Their glances met, meshed; blue eyes blazing into grey. Every never-ending in her body burst into painful life. It had been like that all those years ago. He had looked at her then with those amazing blue eyes, and then…
But then the look in his eyes had been one of admiration; or arousal and eagerness. Now it was one of…
Of what? she asked herself dizzily as she tried to look away. Absently she wondered why—when his body had so obviously matured from the slight thinness of his early twenties as though now he had finally grown into the height and breadth of the bone-structure nature had given him—his face seemed so much more sharply sculptured, so much harder, so much more shockingly masculine. He had never been good-looking in the almost too handsome fashion of a film star, but he had always had a potent, very unnerving almost—at least to her—aura of male sexuality which time seemed to have enhanced rather than lessened; and yet there was nothing overtly sexual about him. He was wearing a well-tailored plain navy suit, a crisp white shirt and a suitably discreet tie, his clothes very similar in fact to those worn by both Ian and Tony, and yet on him…
The slight movement of his body re-attracted her attention, her glance flicking helplessly towards it so that she was gut-wrenchingly conscious of the power of the muscles that lay beneath his skin, achingly aware of his body, his maleness, in a way she hadn’t been aware of a man’s physical masculinity in years.
‘I…I must go,’ she reiterated huskily. ‘I promised I’d go round and see Michael.’
‘But I thought we were going to finalise the formal winding down of the appeal,’ Ian protested. ‘I—’
‘I’m sorry, Ian. I…I can’t stay. Not now!’
She was almost gabbling now as she headed for the door, desperately conscious of the way Lewis was watching her, and desperately anxious to escape from the room before she panicked completely. She knew that her behaviour must, to Ian at least, seem totally out of character, totally immature and illogical, and that as such it must be completely bewildering him. Later she would have to apologise to him…to make some kind of amends for what she was doing, but if she stayed in this room with Lewis even one second longer…
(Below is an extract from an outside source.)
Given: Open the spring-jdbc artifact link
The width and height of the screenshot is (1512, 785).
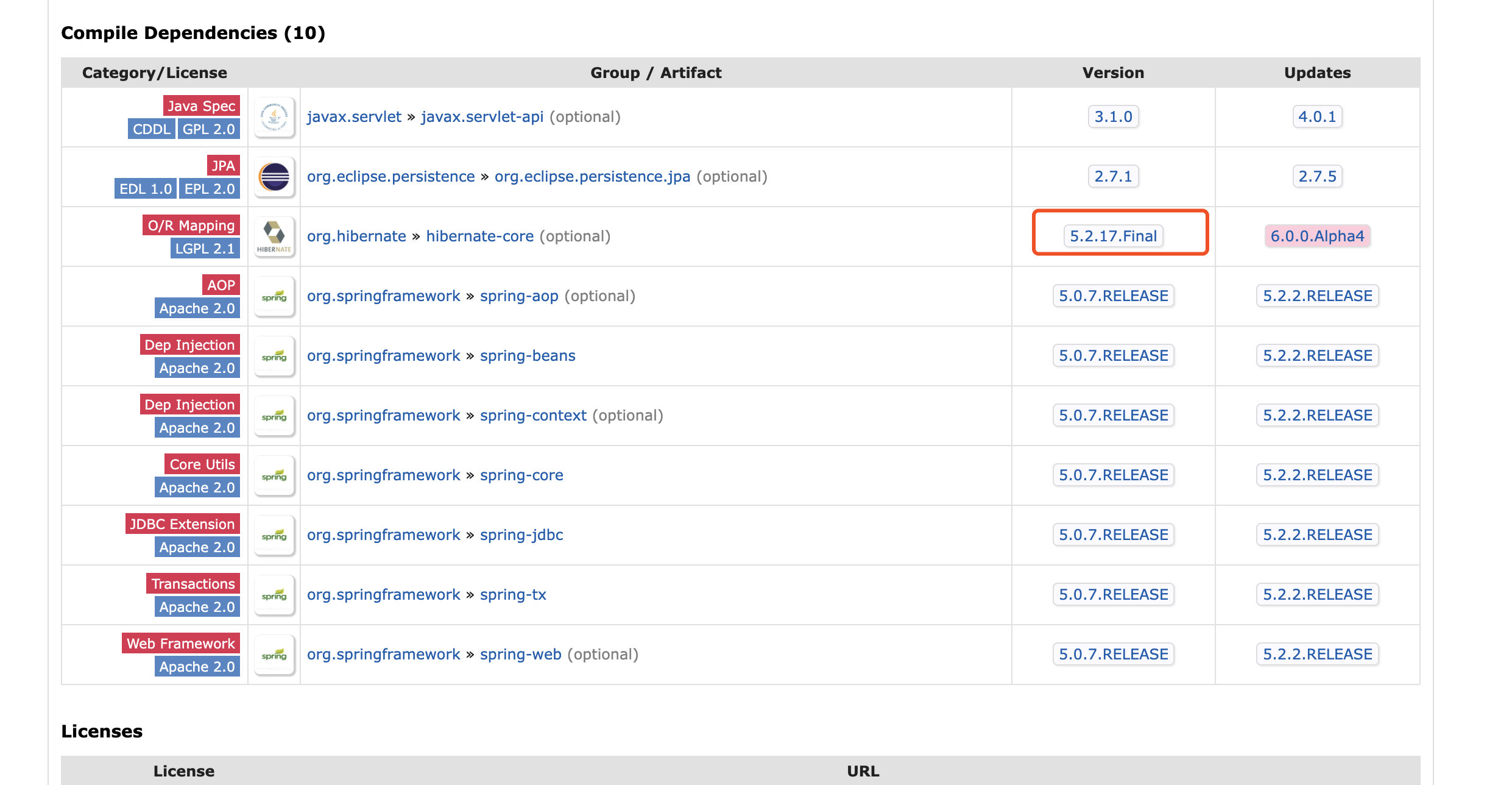Looking at the screenshot, I should pyautogui.click(x=521, y=535).
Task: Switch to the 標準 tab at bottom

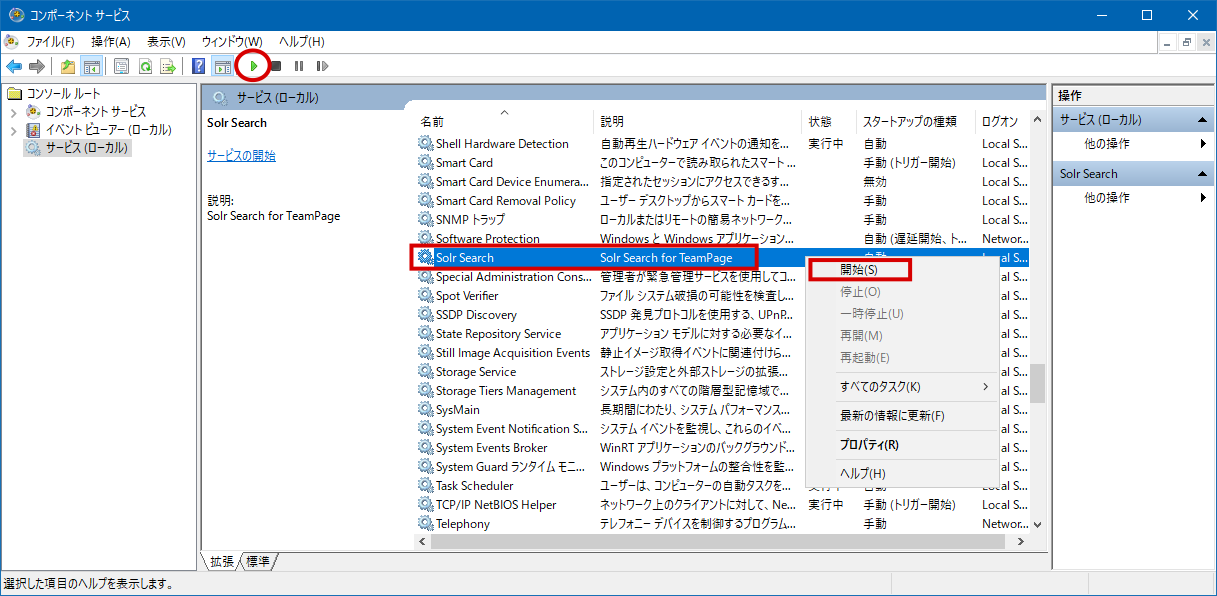Action: pyautogui.click(x=258, y=562)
She shuddered, acknowledging how, for one heartbeat, she had been horrendously tempted to close the gap between them; to walk up to him and be at his side as though it was her right to be there.
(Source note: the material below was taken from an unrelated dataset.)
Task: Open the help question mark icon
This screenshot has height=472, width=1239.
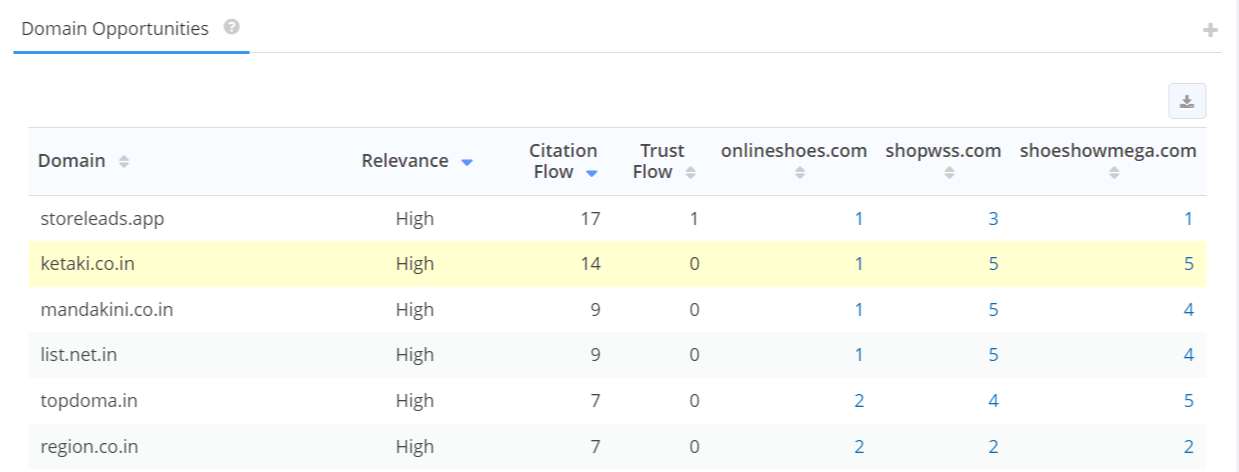Action: point(232,27)
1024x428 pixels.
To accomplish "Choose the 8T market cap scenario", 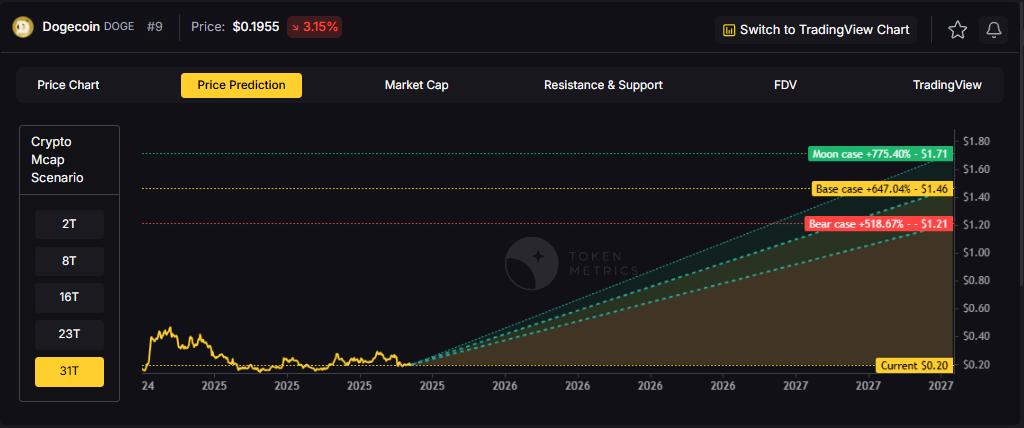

That had shocked and frightened her even more than her sexual awareness of him. He had hurt her so badly that she had believed that nothing would ever make her forget that pain, and yet in the space of a handful of heartbeats she had found herself recklessly, dangerously ignoring reality and allowing herself to pretend that they were still together…a couple…a pair…that they were still…still what? she asked herself sickly as she pulled open the door and walked through it. Still lovers?
The wave of heat that suffused her told its own betraying story.
Ian, who had followed her through the door and who was now reaching out to delay her, asked anxiously, ‘Is everything all right? You seem…different, somehow. I…’
‘I’m fine, Ian. It’s just that I feel so guilty about forgetting I had promised to see Michael today. I only remembered when I was halfway here, so it seemed simpler to explain in person.’
She had never known she possessed such a facility for fiction…for lying.
‘I’ll ring you tomorrow about the appeal. I…I am sorry.’
He was smiling at her, still quite obviously concerned, but, being the man he was, he made no attempt to restrain or question her, and it was only once she had reached the sanctuary of her car that she realised that she still had no idea what on earth Lewis was doing in town, nor, more importantly, how long he intended to stay.